I was my muse, performing for no one. I was fascinated by the strength of being feminine.”

When I started living independently, my main goal was to focus on my work. I was intrigued by belladonnas even though they weren’t local flowers, for their deadly beauty, and started to make watercolors of them. There is something about the duality that seduces me: how love and hate can exist together or how desire and disgust can collude with one another.

I always say that we must never judge ourselves or hate ourselves for desiring something, because oftentimes we punish ourselves for wanting, for loving—I would like to be those poets like Rumi where they could be so free with love, with no guilt or pride. I also believe the symbiosis of male and female can exist together in an individual. Like the Roman god Janus Fleuri, who has two faces, one male and one female depicted as looking towards the future or back to the past.

History and art have shown us that we can go beyond gender, and how we can infinitely go beyond the constructs of what we know. I never felt like I belonged in one space. I realized in myself how we can flow like water, moving fluidly through the mud and rock of life.

I don’t believe art has a gender, but artists do, and I think we must address the weight of who we are as people in the work that we do, and see how it influences what we put out in the world. We must be curious about seeing the links in our past.

An interesting figure in Filipino precolonial history is the babaylan: a shamanic healer that could link both the material world and spiritual realm together. The babaylan is typically a woman, but it is known that they would allow men to tap into this feminine energy to enter the subterranean world of spirits.

History and art have shown us that we can go beyond gender, and how we can infinitely go beyond the constructs of what we know.”

Language is another thing because we refer to each other here as sila/sa regardless of gender or group. I find these elements, language, history, and art to be a validating source of my identity. Because I had to do my soul searching for many years, throughout childhood and teenhood, and now adulthood, to figure out who I am.

The artist must unravel and understand themselves first for their work to have the power in touching the lives of others. The artist has to create work that inspires compassion.

Our photographer Kara Salimbangon inspired me with her philosophy of “becoming”, which is a synthesis of going through life, never stopping, and allowing the journey to unfold. I think we have to become, adapt, and evolve. Rather than be transfixed in one place. We must go through life, let it run its course, and learn from our mistakes and transgressions along the way. We must find our courage, and I found my own through the submission of my soul through the creative impulse.

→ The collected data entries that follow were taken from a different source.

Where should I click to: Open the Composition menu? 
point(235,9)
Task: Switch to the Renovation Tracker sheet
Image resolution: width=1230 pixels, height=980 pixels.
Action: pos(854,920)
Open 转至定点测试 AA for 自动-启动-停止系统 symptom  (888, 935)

In my journey as an artist, a lot of crisis and confusion has occurred. I retreated into my work and became diligent in the process of digging, watering, planting, and uprooting my identity. We must constantly trim the leaves for new ones to grow, and inspect our roots for any signs of rot.

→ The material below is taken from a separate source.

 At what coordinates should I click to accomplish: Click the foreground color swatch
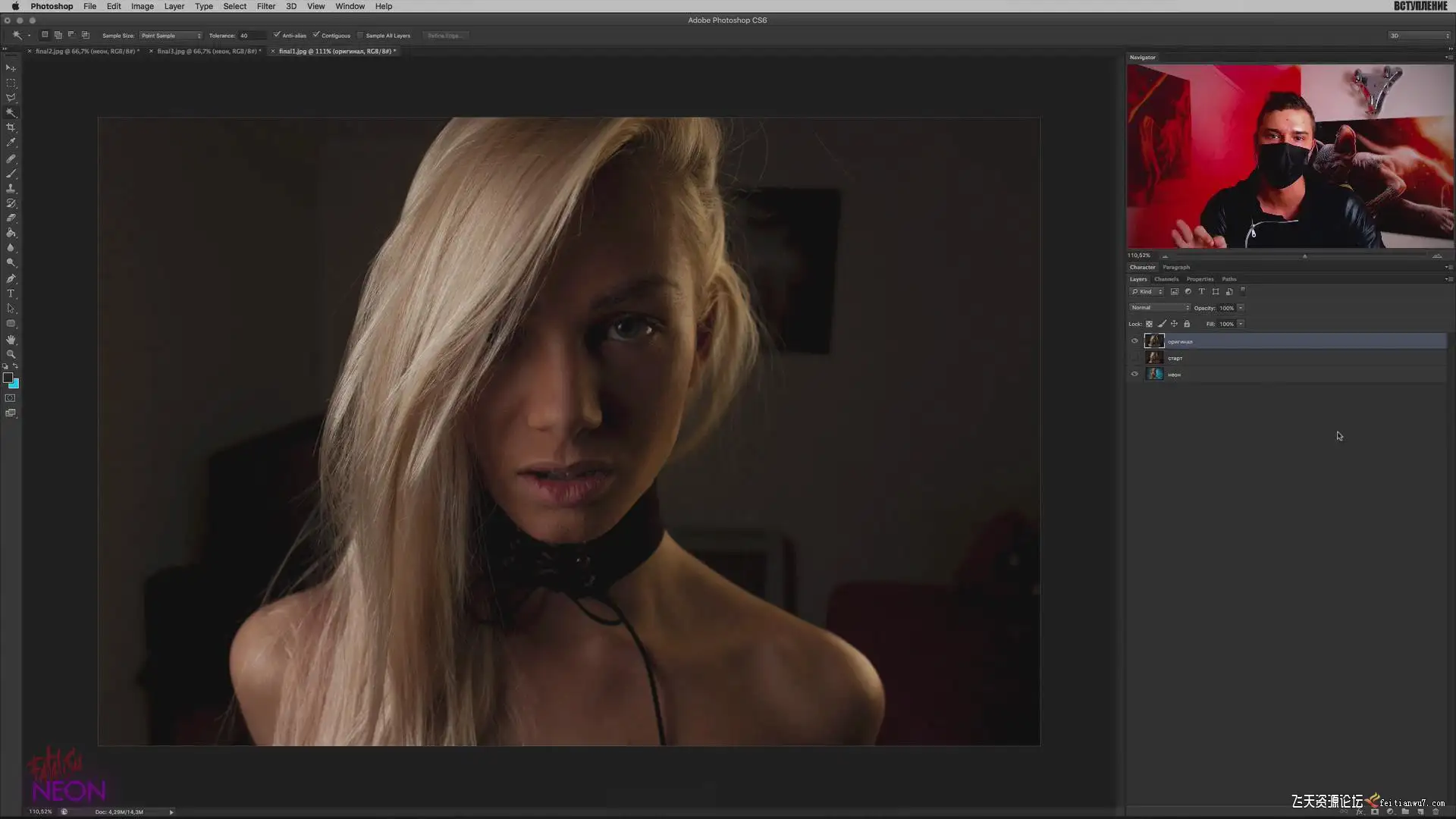[x=8, y=378]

I reclaimed my father’s garden when I started living alone in our house in Cadiz. I loved to cook with herbs and vegetables, so I planted my own garlic, onions, chives, basil, lavender, and many more. The act of gardening was a very calm, methodical practice. I was excited to see fresh leaves grow and ecstatic to harvest my food for cooking. I wondered why the food that I grew tasted better than the ones I would get at the supermarket. But it might be because I nurtured them myself with love and hard work. I believe that we should also nurture the personal roots we have day by day because it is one of the few essential things that humanize us. When we do, we shine in full fecundity, a one-of-a-kind, blossoming flower in the dark.